Maybe such books are more common than I’m thinking, perhaps more in thrillers than in detective novels. Would any of the Sexton Blake books, for example, have dealt with air raids and bombings?
But if mysteries dealing with wartime hardships are not that common — and it certainly hasn’t been established yet that they aren’t — my first (and probably obvious) guess as to the reason would be that mystery writers, in their role of producing entertainment, wished (along with the general public) to put the ugliness and bad times behind them.
Does that make sense?
— Steve
May 12th, 2008 at 4:29 pm
Steve
My own reading of the Sexton Blake books did not begin till the early ’50s, but yes, the series’ stories from all eras tended to reflect the contemporary scenes of their times — which has been commented on elsewhere, notably on the Net by Mark Hodder.
I have just one of the Sexton Blake novels Creasey wrote, Private Carter’s Crime, and that does not try to disguise that it was written and set at a time when Britain was in the midst of a war, though it is not as significant as in The Toff Is Back.

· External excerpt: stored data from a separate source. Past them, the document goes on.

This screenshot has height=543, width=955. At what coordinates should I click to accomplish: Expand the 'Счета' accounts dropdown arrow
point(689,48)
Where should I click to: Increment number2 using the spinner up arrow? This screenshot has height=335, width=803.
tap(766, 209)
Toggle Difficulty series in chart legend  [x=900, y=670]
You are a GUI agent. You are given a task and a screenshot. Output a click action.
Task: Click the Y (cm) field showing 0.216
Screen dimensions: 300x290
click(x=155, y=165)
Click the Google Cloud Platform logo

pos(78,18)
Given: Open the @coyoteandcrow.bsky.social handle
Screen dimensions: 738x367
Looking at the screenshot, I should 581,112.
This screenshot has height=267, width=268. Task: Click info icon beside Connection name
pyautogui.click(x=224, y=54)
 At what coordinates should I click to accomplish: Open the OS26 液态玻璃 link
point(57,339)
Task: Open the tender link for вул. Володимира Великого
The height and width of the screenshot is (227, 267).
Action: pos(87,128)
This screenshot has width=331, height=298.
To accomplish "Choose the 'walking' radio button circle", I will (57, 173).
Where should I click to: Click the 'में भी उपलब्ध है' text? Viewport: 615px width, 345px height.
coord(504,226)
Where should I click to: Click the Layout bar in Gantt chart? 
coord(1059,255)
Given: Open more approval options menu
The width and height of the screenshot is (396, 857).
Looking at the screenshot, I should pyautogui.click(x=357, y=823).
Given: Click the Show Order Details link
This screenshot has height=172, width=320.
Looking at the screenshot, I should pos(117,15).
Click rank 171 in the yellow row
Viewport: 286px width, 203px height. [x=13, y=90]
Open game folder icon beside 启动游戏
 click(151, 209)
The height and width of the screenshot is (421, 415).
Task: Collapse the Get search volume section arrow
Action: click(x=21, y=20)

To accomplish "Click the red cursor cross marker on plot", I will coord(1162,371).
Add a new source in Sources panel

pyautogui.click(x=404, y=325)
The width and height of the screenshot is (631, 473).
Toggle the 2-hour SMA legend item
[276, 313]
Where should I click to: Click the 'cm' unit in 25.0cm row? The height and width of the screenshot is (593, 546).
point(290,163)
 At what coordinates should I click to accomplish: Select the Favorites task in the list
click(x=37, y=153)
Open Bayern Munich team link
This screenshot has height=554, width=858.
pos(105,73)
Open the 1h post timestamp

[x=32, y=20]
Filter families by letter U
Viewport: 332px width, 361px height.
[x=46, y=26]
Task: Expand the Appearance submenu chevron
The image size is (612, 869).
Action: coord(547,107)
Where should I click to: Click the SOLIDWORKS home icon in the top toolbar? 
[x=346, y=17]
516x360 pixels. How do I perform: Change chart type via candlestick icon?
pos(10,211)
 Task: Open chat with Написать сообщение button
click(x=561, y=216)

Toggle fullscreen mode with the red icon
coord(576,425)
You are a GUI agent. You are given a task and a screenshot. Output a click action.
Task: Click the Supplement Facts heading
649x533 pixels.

If you’ll remember, I mentioned in my Black Horse Extra article about western/crime fiction crossovers that even Riders of Dry Gulch, one of the westerns Creasey wrote in the early ’40s had, in a way, subtle allusions to the war. And the point was made there, as you make it here, that a large part of the reading public would have been wanting relief from the everyday hardships, shortages and destruction. In their entertainment, they would have welcomed reminders of other places, times and pleasures.
So yes, what you say does make a lot of sense.
– Keith
May 13th, 2008 at 7:38 pm
Steve,
Here are my own notes from a few years back:
Homicide House (1949) is the sole-post World War II Mr. Pinkerton novel. Its opening paragraphs describe Mr. Pinkerton as being “nostalgic”; perhaps his creator was, too. It is also known by its British title of Murder on the Square. This perhaps a better title; it refers to the setting of the story in a London residential Square. Its physical setting is similar to Mr. Pinkerton Has the Clue (1936). Clue took place in a rooming house in the British city of Bath, in which Mr. Pinkerton was the last and least of the lodgers. Homicide House takes place in a similar London establishment. In both stories, Mr. Pinkerton has a tiny room on the upper floors. In both he is bullied and despised by the aggressive staff and inhabitants – the houses maintaining a huge staff of servants and managers, that seems astonishing to people like myself who are more familiar with staffless modern American apartment buildings. In both, he is a witness, and then a detective, when sinister doings engulf the residents of the buildings. The crimes in both books revolve around one large family, and its systems of romances, family secrets, and financial control of a lot of wastrel dependents by one rich, domineering elderly woman. Homicide House is routine as a puzzle plot mystery, with Mr. Pinkerton doing very little actual detection. Its opening Chapters (1 – 6) succeed as a romance, however, with mysterious events, an intriguing setting, and characters having adventures.
We seem to have liked the same opening section of the book.
May 13th, 2008 at 7:59 pm
Mike
Yes, I thought the first few chapters were really terrific, and I was hoping someone else had read the book and thought the same way. (Why am I not surprised that I was you?)